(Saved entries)
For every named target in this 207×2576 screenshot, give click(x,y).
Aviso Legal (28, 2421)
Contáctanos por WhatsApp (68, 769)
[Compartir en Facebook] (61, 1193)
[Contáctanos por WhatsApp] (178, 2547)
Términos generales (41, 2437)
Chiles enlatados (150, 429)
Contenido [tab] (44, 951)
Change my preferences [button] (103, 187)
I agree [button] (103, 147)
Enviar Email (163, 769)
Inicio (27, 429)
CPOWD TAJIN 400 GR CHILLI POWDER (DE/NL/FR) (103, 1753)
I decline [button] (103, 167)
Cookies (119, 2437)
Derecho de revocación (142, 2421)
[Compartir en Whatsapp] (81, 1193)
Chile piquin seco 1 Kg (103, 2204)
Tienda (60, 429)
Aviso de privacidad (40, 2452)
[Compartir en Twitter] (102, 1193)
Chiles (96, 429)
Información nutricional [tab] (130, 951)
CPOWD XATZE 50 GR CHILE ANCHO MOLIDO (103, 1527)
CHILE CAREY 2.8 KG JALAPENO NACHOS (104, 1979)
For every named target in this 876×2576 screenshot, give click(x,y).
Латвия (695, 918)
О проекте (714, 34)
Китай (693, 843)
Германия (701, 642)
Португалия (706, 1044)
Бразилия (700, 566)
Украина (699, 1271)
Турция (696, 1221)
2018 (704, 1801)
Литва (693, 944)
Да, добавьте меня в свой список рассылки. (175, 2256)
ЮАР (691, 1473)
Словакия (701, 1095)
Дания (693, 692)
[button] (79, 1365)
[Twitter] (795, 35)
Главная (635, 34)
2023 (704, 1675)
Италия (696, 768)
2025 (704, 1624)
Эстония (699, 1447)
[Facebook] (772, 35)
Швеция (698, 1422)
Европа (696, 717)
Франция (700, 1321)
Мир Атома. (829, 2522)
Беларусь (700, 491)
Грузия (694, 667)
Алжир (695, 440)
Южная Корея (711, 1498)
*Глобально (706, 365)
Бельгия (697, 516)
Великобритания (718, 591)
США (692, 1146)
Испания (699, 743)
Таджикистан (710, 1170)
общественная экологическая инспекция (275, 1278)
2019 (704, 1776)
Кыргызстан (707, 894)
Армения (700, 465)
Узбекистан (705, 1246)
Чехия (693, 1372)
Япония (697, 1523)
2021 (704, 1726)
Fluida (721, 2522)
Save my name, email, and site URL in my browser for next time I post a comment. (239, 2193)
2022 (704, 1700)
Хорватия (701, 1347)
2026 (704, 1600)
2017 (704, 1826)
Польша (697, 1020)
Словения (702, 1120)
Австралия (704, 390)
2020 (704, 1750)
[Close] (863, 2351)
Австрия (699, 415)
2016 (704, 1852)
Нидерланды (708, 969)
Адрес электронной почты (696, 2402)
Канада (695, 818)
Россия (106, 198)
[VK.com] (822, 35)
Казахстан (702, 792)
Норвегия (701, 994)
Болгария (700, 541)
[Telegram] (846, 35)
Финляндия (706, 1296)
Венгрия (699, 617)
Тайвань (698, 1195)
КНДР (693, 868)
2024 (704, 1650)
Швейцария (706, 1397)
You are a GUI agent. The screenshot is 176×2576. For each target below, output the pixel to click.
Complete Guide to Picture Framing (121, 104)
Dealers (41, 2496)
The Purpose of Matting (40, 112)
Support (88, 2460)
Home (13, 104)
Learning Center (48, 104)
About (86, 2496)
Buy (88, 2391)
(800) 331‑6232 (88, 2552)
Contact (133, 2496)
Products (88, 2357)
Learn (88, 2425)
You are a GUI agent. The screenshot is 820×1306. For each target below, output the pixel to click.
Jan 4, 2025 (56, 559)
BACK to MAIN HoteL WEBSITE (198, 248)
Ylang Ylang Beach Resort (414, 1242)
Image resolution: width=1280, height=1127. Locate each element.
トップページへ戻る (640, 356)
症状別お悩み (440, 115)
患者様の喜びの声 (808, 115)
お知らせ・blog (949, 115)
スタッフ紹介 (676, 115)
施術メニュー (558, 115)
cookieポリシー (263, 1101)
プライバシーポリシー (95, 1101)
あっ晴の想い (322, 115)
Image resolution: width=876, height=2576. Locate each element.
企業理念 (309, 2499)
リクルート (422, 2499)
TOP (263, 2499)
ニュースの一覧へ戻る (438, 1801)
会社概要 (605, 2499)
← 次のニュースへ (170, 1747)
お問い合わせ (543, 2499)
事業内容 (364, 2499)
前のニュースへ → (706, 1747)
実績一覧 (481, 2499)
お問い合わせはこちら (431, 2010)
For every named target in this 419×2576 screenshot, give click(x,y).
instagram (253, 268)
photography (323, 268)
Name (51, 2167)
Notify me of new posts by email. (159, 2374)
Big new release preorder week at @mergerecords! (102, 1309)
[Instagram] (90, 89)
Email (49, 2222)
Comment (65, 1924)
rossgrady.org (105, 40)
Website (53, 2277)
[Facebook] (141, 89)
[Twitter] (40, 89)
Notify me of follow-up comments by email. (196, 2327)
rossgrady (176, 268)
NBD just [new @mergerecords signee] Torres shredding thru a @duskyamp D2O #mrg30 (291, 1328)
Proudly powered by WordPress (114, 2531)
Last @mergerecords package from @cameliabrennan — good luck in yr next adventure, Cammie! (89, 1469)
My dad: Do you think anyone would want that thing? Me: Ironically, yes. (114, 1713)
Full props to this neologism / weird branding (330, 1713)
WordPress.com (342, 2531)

- Your goal -
Output the records above, each one exactly, with none left out.

- Result of the exercise -
For every named target in this 207×2576 screenshot, give click(x,y).
Aviso Legal (28, 2421)
Contáctanos por WhatsApp (68, 769)
[Compartir en Facebook] (61, 1193)
[Contáctanos por WhatsApp] (178, 2547)
Términos generales (41, 2437)
Chiles enlatados (150, 429)
Contenido [tab] (44, 951)
Change my preferences [button] (103, 187)
I agree [button] (103, 147)
Enviar Email (163, 769)
Inicio (27, 429)
CPOWD TAJIN 400 GR CHILLI POWDER (DE/NL/FR) (103, 1753)
I decline [button] (103, 167)
Cookies (119, 2437)
Derecho de revocación (142, 2421)
[Compartir en Whatsapp] (81, 1193)
Chile piquin seco 1 Kg (103, 2204)
Tienda (60, 429)
Aviso de privacidad (40, 2452)
[Compartir en Twitter] (102, 1193)
Chiles (96, 429)
Información nutricional [tab] (130, 951)
CPOWD XATZE 50 GR CHILE ANCHO MOLIDO (103, 1527)
CHILE CAREY 2.8 KG JALAPENO NACHOS (104, 1979)
For every named target in this 876×2576 screenshot, give click(x,y).
Латвия (695, 918)
О проекте (714, 34)
Китай (693, 843)
Германия (701, 642)
Португалия (706, 1044)
Бразилия (700, 566)
Украина (699, 1271)
Турция (696, 1221)
2018 (704, 1801)
Литва (693, 944)
Да, добавьте меня в свой список рассылки. (175, 2256)
ЮАР (691, 1473)
Словакия (701, 1095)
Дания (693, 692)
[button] (79, 1365)
[Twitter] (795, 35)
Главная (635, 34)
2023 (704, 1675)
Италия (696, 768)
2025 (704, 1624)
Эстония (699, 1447)
[Facebook] (772, 35)
Швеция (698, 1422)
Европа (696, 717)
Франция (700, 1321)
Мир Атома. (829, 2522)
Беларусь (700, 491)
Грузия (694, 667)
Алжир (695, 440)
Южная Корея (711, 1498)
*Глобально (706, 365)
Бельгия (697, 516)
Великобритания (718, 591)
США (692, 1146)
Испания (699, 743)
Таджикистан (710, 1170)
общественная экологическая инспекция (275, 1278)
2019 (704, 1776)
Кыргызстан (707, 894)
Армения (700, 465)
Узбекистан (705, 1246)
Чехия (693, 1372)
Япония (697, 1523)
2021 (704, 1726)
Fluida (721, 2522)
Save my name, email, and site URL in my browser for next time I post a comment. (239, 2193)
2022 (704, 1700)
Хорватия (701, 1347)
2026 (704, 1600)
2017 (704, 1826)
Польша (697, 1020)
Словения (702, 1120)
Австралия (704, 390)
2020 (704, 1750)
[Close] (863, 2351)
Австрия (699, 415)
2016 (704, 1852)
Нидерланды (708, 969)
Адрес электронной почты (696, 2402)
Канада (695, 818)
Россия (106, 198)
[VK.com] (822, 35)
Казахстан (702, 792)
Норвегия (701, 994)
Болгария (700, 541)
[Telegram] (846, 35)
Финляндия (706, 1296)
Венгрия (699, 617)
Тайвань (698, 1195)
КНДР (693, 868)
2024 (704, 1650)
Швейцария (706, 1397)
You are a GUI agent. The screenshot is 176×2576. For each target below, output the pixel to click.
Complete Guide to Picture Framing (121, 104)
Dealers (41, 2496)
The Purpose of Matting (40, 112)
Support (88, 2460)
Home (13, 104)
Learning Center (48, 104)
About (86, 2496)
Buy (88, 2391)
(800) 331‑6232 (88, 2552)
Contact (133, 2496)
Products (88, 2357)
Learn (88, 2425)
You are a GUI agent. The screenshot is 820×1306. For each target below, output the pixel to click.
Jan 4, 2025 (56, 559)
BACK to MAIN HoteL WEBSITE (198, 248)
Ylang Ylang Beach Resort (414, 1242)
Image resolution: width=1280, height=1127. Locate each element.
トップページへ戻る (640, 356)
症状別お悩み (440, 115)
患者様の喜びの声 (808, 115)
お知らせ・blog (949, 115)
スタッフ紹介 (676, 115)
施術メニュー (558, 115)
cookieポリシー (263, 1101)
プライバシーポリシー (95, 1101)
あっ晴の想い (322, 115)
Image resolution: width=876, height=2576. Locate each element.
企業理念 (309, 2499)
リクルート (422, 2499)
TOP (263, 2499)
ニュースの一覧へ戻る (438, 1801)
会社概要 (605, 2499)
← 次のニュースへ (170, 1747)
お問い合わせ (543, 2499)
事業内容 (364, 2499)
前のニュースへ → (706, 1747)
実績一覧 (481, 2499)
お問い合わせはこちら (431, 2010)
For every named target in this 419×2576 screenshot, give click(x,y).
instagram (253, 268)
photography (323, 268)
Name (51, 2167)
Notify me of new posts by email. (159, 2374)
Big new release preorder week at @mergerecords! (102, 1309)
[Instagram] (90, 89)
Email (49, 2222)
Comment (65, 1924)
rossgrady.org (105, 40)
Website (53, 2277)
[Facebook] (141, 89)
[Twitter] (40, 89)
Notify me of follow-up comments by email. (196, 2327)
rossgrady (176, 268)
NBD just [new @mergerecords signee] Torres shredding thru a @duskyamp D2O #mrg30 (291, 1328)
Proudly powered by WordPress (114, 2531)
Last @mergerecords package from @cameliabrennan — good luck in yr next adventure, Cammie! (89, 1469)
My dad: Do you think anyone would want that thing? Me: Ironically, yes. (114, 1713)
Full props to this neologism / weird branding (330, 1713)
WordPress.com (342, 2531)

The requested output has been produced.